L'anno trascorso, dal 21 febbraio 2020 ad oggi, “è stato durissimo e non accenna a migliorare – assicura Brunella – Mia figlia, come tutti i ragazzi con autismo, tende già a isolarsi: le limitazioni alla socialità e alle uscite stanno peggiorando la situazione e portarla fuori è sempre più difficile. Senza contare che tutte le attività sono state interrotte: la musica, la pittura, il nuoto”. E questo è un altro problema che Brunella vuole evidenziare: “mia figlia faceva nuoto non per svago, o per sport, ma per ragioni terapeutiche: le fa bene psicologicamente ma anche fisicamente, dato che è molto pesante, anche a causa dei farmaci che deve assumere per il diabete: perché non permettere almeno a questi ragazzi di continuare ad andare in piscina? E invece no, si è fermato tutto. E per loro questo è un problema serio: i nostri figli non possono stare chiusi in casa. Non sono come gli altri ragazzi, che con un computer, un cellulare o una televisione riescono a stare ore in una stanza. Ecco perché dovrebbero essere tra i primi della fila, ora che è arrivato il vaccino”.

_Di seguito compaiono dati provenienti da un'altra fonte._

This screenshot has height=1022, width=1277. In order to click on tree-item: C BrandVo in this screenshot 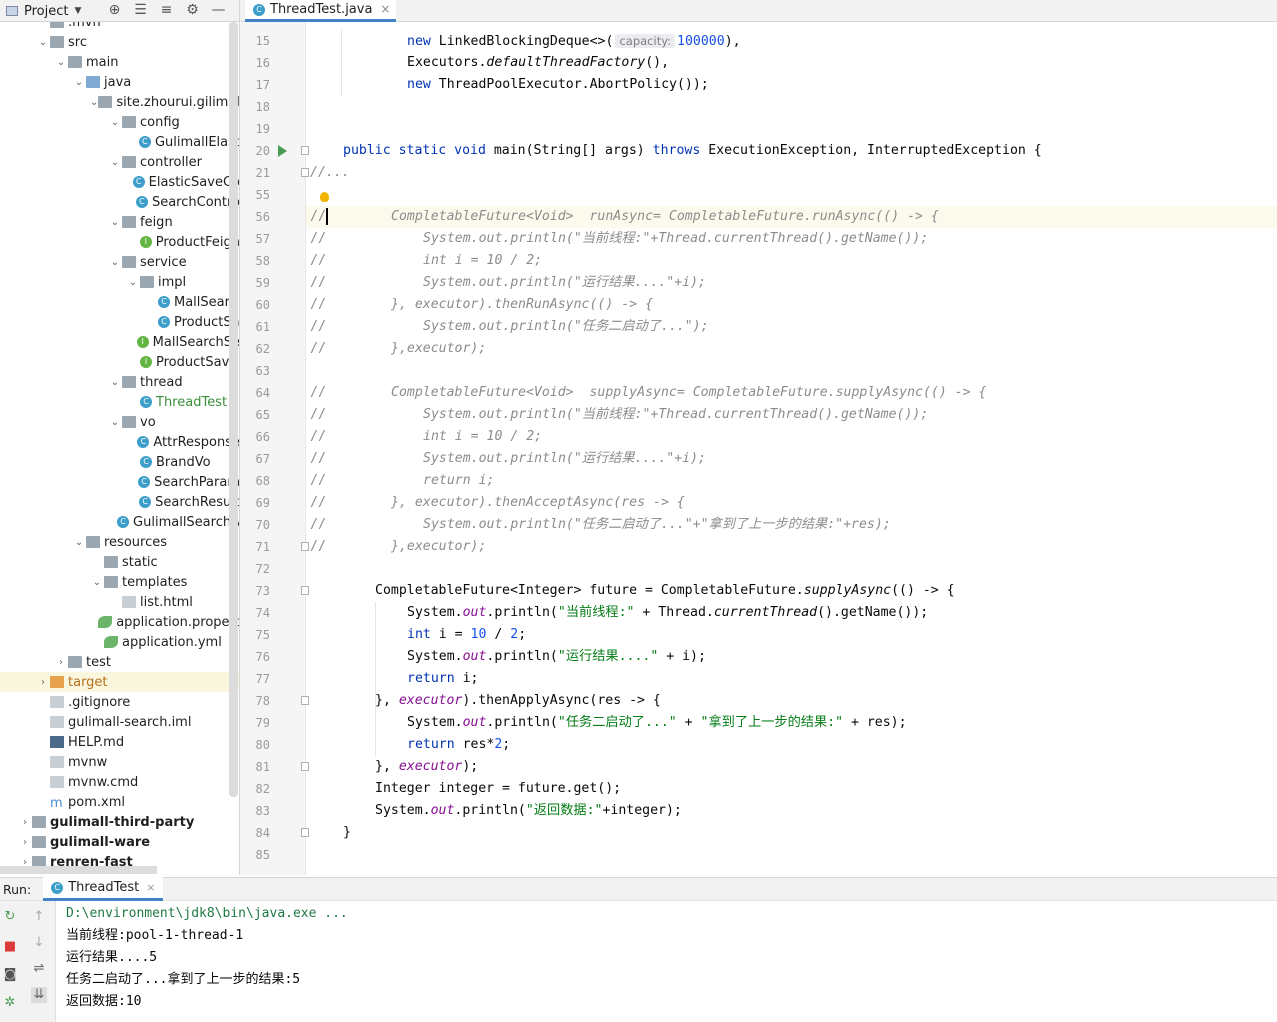, I will do `click(120, 462)`.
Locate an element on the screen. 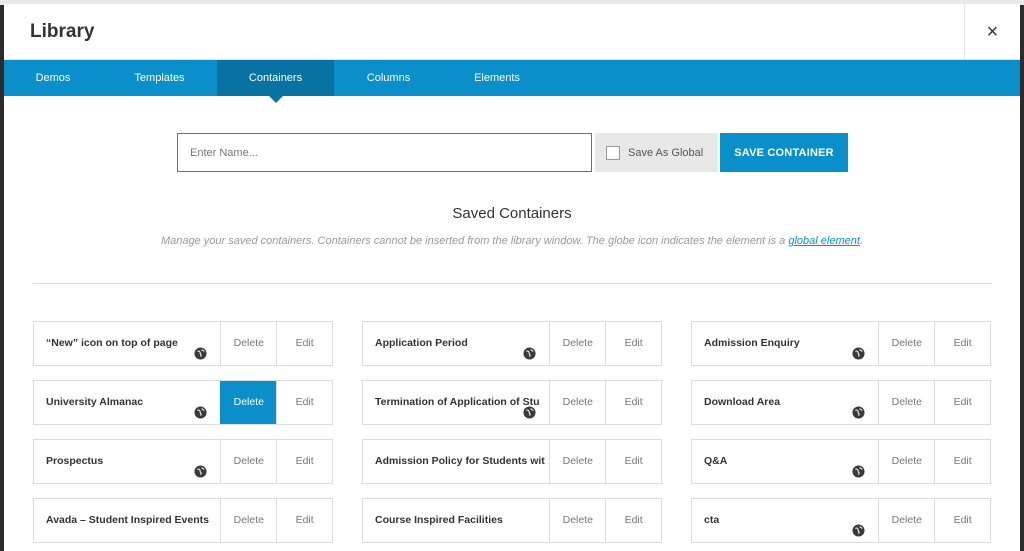 This screenshot has width=1024, height=551. tab-elements: Elements is located at coordinates (497, 78).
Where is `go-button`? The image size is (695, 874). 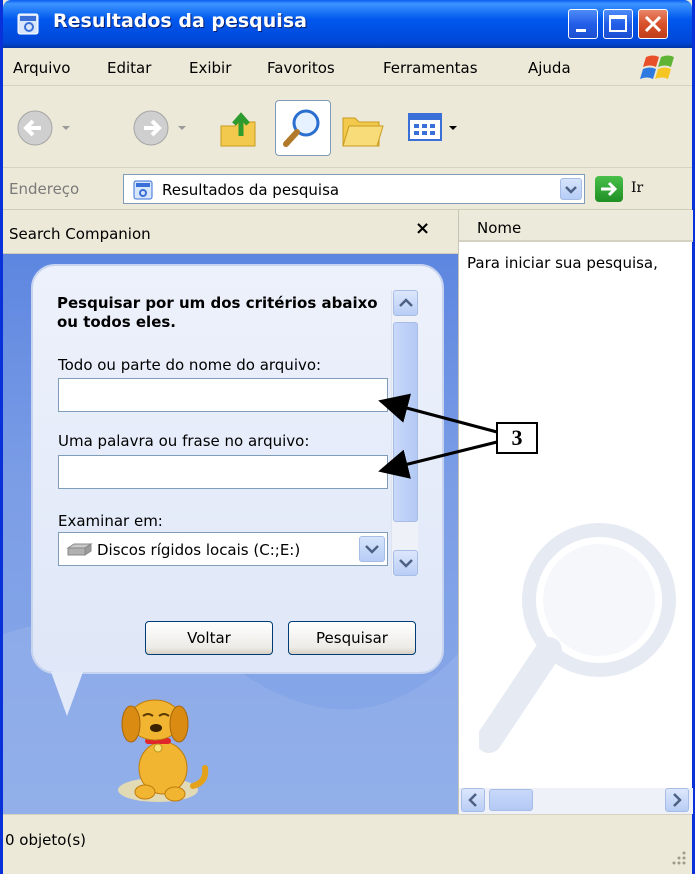
go-button is located at coordinates (609, 189).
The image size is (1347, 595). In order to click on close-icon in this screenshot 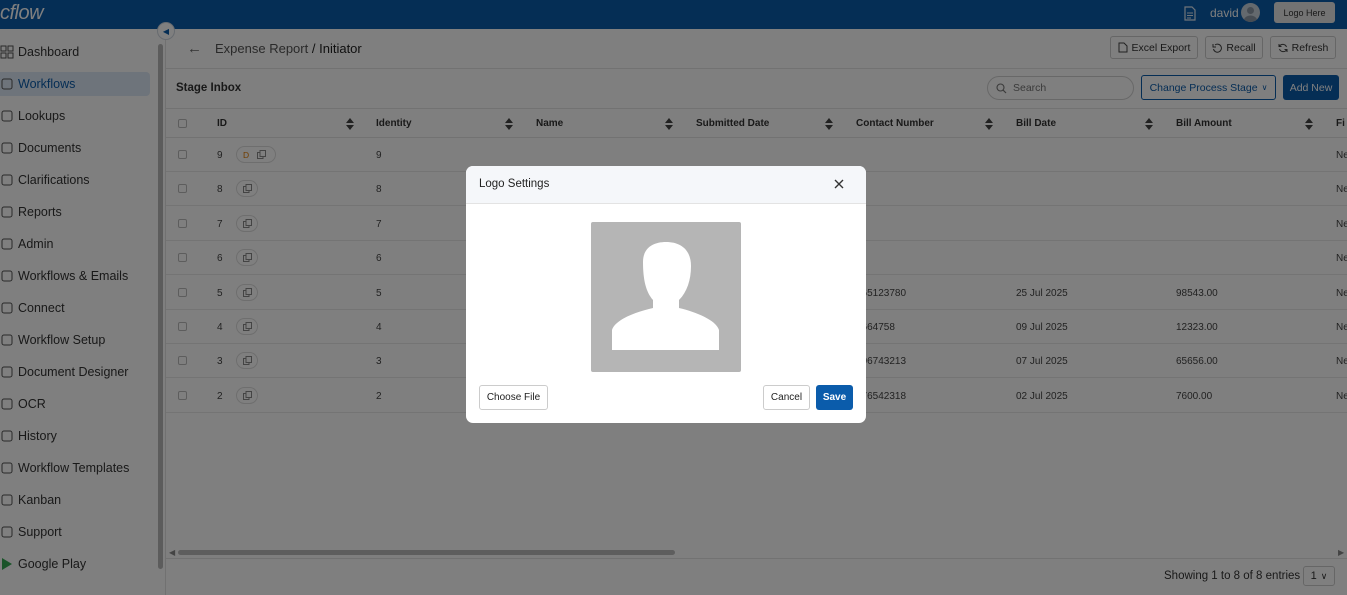, I will do `click(839, 184)`.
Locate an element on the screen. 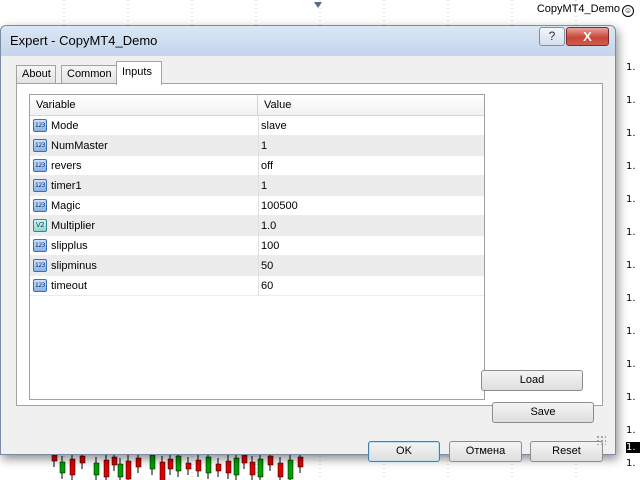 Image resolution: width=640 pixels, height=480 pixels. variable-name: Mode is located at coordinates (65, 126).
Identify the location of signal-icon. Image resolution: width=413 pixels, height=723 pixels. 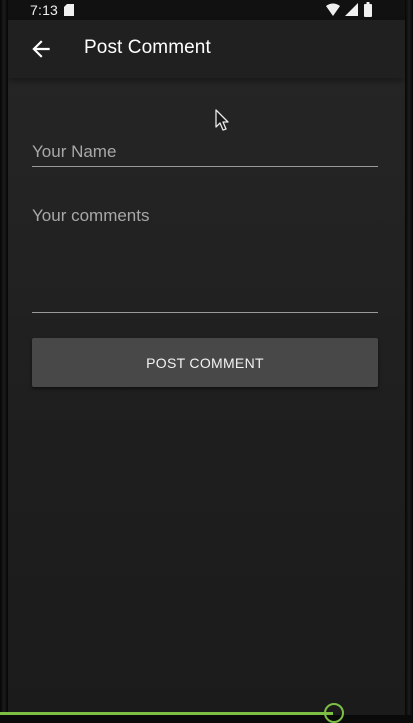
(352, 10).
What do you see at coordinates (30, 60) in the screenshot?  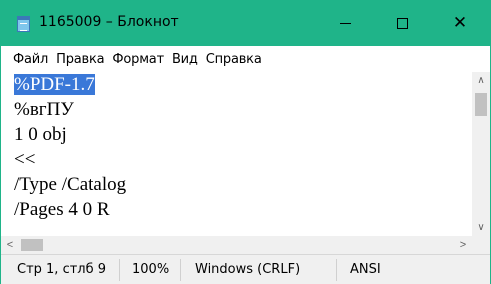 I see `menu-item-file: Файл` at bounding box center [30, 60].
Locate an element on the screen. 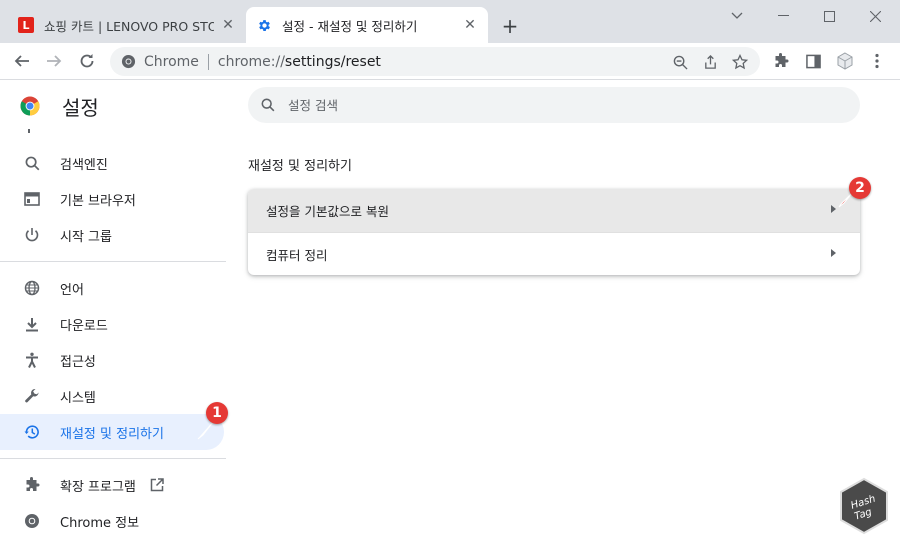 The height and width of the screenshot is (545, 900). sidebar-item-clipped is located at coordinates (113, 137).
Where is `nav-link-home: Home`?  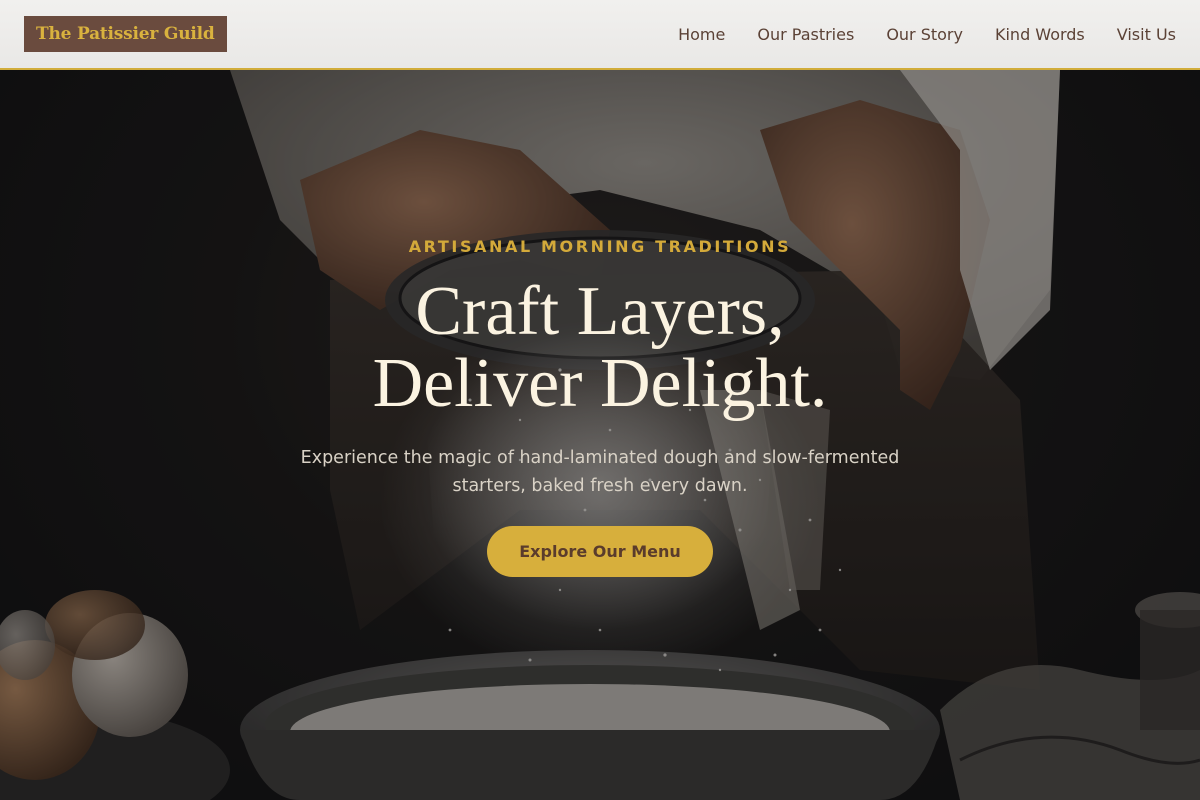 nav-link-home: Home is located at coordinates (702, 34).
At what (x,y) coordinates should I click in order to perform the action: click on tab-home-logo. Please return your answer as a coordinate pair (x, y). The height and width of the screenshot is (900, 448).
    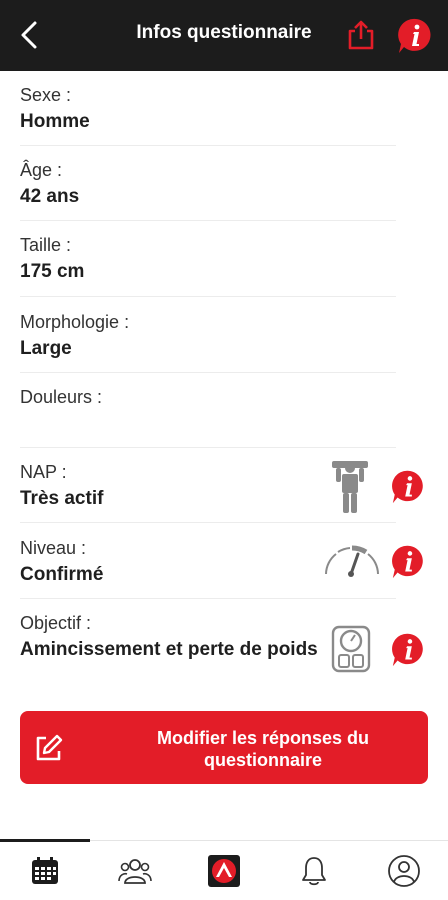
    Looking at the image, I should click on (224, 871).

Per fortuna c'è il centro, che “non ha mai chiuso e ci ha sempre sostenuti, facendo di tutto per garantire ogni misura di sicurezza: e non è facile, con questi ragazzi. In fondo sappiamo che frequentarlo rappresenta un rischio, così come è un rischio uscire di casa, andare al supermercato eccetera: ma mia figlia non ha scelta, deve andarci, anche perché dopo un certo numero di assenze la Asl le toglierebbe il posto. E questo per noi sarebbe un dramma. E poi lei chiede di andarci, non vuole interrompere anche quest'attività. E' giusto che possa farlo, senza correre rischi. E' giusto che lei possa ritrovare un po' di serenità. E io con lei. Il vaccino per noi significherebbe questo”.
Alcune regioni, lo ricordiamo, hanno iniziato a somministrare il vaccino alle persone con disabilità che vivono nelle strutture, o che frequentano centri diurni: una possibilità diffusa “a macchia di leopardo” sul territorio nazionale e che comunque le associazioni e le famiglie chiedono che sia estesa a tutte le persone con disabilità, indipendentemente dall'età e da altre patologie, per le quali il piano vaccinale non prevede, invece, alcuna priorità.